··· Extracted data

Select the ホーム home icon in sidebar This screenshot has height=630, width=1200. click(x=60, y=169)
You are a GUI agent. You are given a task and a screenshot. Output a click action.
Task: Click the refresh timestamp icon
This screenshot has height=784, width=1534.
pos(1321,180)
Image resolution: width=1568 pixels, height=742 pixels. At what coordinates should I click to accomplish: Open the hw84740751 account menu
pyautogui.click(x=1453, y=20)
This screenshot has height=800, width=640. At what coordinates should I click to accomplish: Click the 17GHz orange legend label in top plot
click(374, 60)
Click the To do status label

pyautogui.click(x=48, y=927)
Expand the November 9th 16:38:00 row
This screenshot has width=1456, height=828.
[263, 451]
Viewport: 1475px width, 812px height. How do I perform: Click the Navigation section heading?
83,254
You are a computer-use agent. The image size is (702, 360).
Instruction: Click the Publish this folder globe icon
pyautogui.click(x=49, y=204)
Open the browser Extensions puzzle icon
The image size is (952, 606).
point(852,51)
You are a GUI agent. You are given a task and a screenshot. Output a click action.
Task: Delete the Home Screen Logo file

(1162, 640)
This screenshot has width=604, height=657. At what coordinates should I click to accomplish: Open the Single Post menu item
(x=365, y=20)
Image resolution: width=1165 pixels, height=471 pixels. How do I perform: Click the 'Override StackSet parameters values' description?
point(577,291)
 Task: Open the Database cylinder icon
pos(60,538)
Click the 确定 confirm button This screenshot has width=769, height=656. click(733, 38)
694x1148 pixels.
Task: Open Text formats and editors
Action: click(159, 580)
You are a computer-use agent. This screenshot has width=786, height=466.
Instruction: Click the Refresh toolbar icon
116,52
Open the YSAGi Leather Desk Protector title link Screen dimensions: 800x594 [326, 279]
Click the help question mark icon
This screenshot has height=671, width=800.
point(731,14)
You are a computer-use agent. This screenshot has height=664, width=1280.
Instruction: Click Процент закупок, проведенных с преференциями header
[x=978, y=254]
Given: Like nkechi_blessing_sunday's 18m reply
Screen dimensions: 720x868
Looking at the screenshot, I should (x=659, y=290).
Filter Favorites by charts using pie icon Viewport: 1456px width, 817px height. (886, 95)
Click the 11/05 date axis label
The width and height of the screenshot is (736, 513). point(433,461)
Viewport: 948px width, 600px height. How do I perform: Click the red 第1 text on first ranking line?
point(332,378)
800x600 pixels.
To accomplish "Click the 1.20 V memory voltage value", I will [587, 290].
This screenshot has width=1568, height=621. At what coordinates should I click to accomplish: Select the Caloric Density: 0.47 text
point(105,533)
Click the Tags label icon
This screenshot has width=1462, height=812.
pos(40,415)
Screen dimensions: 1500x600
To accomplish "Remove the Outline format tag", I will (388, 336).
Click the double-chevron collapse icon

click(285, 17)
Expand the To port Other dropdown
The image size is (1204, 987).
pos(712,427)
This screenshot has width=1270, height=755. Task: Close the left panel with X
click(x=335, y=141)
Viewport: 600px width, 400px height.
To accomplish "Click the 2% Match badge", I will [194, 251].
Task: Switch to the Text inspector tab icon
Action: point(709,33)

······

What is being asked → Retype all the records above line for line, changing nothing.

Output of the exercise →
Select the ホーム home icon in sidebar This screenshot has height=630, width=1200. click(x=60, y=169)
You are a GUI agent. You are given a task and a screenshot. Output a click action.
Task: Click the refresh timestamp icon
This screenshot has height=784, width=1534.
pos(1321,180)
Image resolution: width=1568 pixels, height=742 pixels. At what coordinates should I click to accomplish: Open the hw84740751 account menu
pyautogui.click(x=1453, y=20)
This screenshot has height=800, width=640. At what coordinates should I click to accomplish: Click the 17GHz orange legend label in top plot
click(374, 60)
Click the To do status label

pyautogui.click(x=48, y=927)
Expand the November 9th 16:38:00 row
This screenshot has width=1456, height=828.
[263, 451]
Viewport: 1475px width, 812px height. How do I perform: Click the Navigation section heading?
83,254
You are a computer-use agent. The image size is (702, 360).
Instruction: Click the Publish this folder globe icon
pyautogui.click(x=49, y=204)
Open the browser Extensions puzzle icon
The image size is (952, 606).
point(852,51)
You are a GUI agent. You are given a task and a screenshot. Output a click action.
Task: Delete the Home Screen Logo file

(1162, 640)
This screenshot has width=604, height=657. At what coordinates should I click to accomplish: Open the Single Post menu item
(x=365, y=20)
Image resolution: width=1165 pixels, height=471 pixels. How do I perform: Click the 'Override StackSet parameters values' description?
point(577,291)
 Task: Open the Database cylinder icon
pos(60,538)
Click the 确定 confirm button This screenshot has width=769, height=656. click(733, 38)
694x1148 pixels.
Task: Open Text formats and editors
Action: click(159, 580)
You are a computer-use agent. This screenshot has width=786, height=466.
Instruction: Click the Refresh toolbar icon
116,52
Open the YSAGi Leather Desk Protector title link Screen dimensions: 800x594 [326, 279]
Click the help question mark icon
This screenshot has height=671, width=800.
point(731,14)
You are a computer-use agent. This screenshot has height=664, width=1280.
Instruction: Click Процент закупок, проведенных с преференциями header
[x=978, y=254]
Given: Like nkechi_blessing_sunday's 18m reply
Screen dimensions: 720x868
Looking at the screenshot, I should (x=659, y=290).
Filter Favorites by charts using pie icon Viewport: 1456px width, 817px height. (886, 95)
Click the 11/05 date axis label
The width and height of the screenshot is (736, 513). point(433,461)
Viewport: 948px width, 600px height. How do I perform: Click the red 第1 text on first ranking line?
point(332,378)
800x600 pixels.
To accomplish "Click the 1.20 V memory voltage value", I will [587, 290].
This screenshot has width=1568, height=621. At what coordinates should I click to accomplish: Select the Caloric Density: 0.47 text
point(105,533)
Click the Tags label icon
This screenshot has width=1462, height=812.
pos(40,415)
Screen dimensions: 1500x600
To accomplish "Remove the Outline format tag", I will (388, 336).
Click the double-chevron collapse icon

click(285, 17)
Expand the To port Other dropdown
The image size is (1204, 987).
pos(712,427)
This screenshot has width=1270, height=755. Task: Close the left panel with X
click(x=335, y=141)
Viewport: 600px width, 400px height.
To accomplish "Click the 2% Match badge", I will [194, 251].
Task: Switch to the Text inspector tab icon
Action: point(709,33)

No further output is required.